■ Data entries ■
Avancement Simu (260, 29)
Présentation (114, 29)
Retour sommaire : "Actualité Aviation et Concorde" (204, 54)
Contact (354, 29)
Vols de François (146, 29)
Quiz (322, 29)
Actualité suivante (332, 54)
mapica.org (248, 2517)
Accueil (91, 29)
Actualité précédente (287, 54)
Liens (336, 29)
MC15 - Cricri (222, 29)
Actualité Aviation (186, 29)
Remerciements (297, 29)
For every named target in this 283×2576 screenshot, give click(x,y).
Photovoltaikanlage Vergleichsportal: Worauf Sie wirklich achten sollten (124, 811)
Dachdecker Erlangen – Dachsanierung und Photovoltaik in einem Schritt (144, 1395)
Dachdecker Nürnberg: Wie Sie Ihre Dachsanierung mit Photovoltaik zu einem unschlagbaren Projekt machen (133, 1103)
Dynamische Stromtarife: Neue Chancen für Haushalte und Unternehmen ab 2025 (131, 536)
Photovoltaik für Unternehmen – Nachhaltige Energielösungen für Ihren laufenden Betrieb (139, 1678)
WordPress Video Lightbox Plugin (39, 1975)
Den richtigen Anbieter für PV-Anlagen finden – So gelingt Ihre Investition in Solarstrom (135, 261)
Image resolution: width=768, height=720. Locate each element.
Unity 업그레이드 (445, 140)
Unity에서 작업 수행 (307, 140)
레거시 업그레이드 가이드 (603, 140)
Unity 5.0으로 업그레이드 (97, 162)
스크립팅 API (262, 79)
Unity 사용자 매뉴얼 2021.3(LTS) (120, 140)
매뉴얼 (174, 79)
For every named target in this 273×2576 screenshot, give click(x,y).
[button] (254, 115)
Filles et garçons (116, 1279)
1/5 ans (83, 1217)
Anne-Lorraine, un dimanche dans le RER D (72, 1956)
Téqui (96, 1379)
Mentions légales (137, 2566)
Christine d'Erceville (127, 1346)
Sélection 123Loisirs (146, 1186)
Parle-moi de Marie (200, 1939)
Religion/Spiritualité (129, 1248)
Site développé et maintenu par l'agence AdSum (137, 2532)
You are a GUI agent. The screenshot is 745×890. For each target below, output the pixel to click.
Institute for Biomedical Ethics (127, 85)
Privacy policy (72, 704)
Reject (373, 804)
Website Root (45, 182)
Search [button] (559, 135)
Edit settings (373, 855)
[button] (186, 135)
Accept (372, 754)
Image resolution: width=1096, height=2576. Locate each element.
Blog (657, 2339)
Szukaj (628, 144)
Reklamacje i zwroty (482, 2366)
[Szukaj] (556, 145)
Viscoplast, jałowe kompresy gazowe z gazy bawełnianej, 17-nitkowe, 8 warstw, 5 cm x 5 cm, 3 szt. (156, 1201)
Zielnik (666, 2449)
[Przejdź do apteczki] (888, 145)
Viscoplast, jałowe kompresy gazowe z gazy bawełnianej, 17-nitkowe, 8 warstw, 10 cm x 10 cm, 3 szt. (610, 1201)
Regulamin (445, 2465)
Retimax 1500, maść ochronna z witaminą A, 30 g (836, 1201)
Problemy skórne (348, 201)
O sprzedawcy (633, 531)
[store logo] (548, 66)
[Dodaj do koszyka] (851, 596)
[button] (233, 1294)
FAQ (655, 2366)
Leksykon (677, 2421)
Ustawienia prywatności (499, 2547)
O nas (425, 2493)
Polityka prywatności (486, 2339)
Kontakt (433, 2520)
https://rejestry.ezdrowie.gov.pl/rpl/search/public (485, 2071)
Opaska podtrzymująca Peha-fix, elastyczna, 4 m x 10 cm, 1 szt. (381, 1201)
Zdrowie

■ Written task ■
Repeat the lines from the one containing "[Dodaj do koszyka] (851, 596)" through the last line, renaming "prywatności" to "danych" and leaving everything else unchanged.

■ Problem solution ■
[Dodaj do koszyka] (851, 596)
[button] (233, 1294)
FAQ (655, 2366)
Leksykon (677, 2421)
Ustawienia danych (499, 2547)
O nas (425, 2493)
Polityka danych (486, 2339)
Kontakt (433, 2520)
https://rejestry.ezdrowie.gov.pl/rpl/search/public (485, 2071)
Opaska podtrzymująca Peha-fix, elastyczna, 4 m x 10 cm, 1 szt. (381, 1201)
Zdrowie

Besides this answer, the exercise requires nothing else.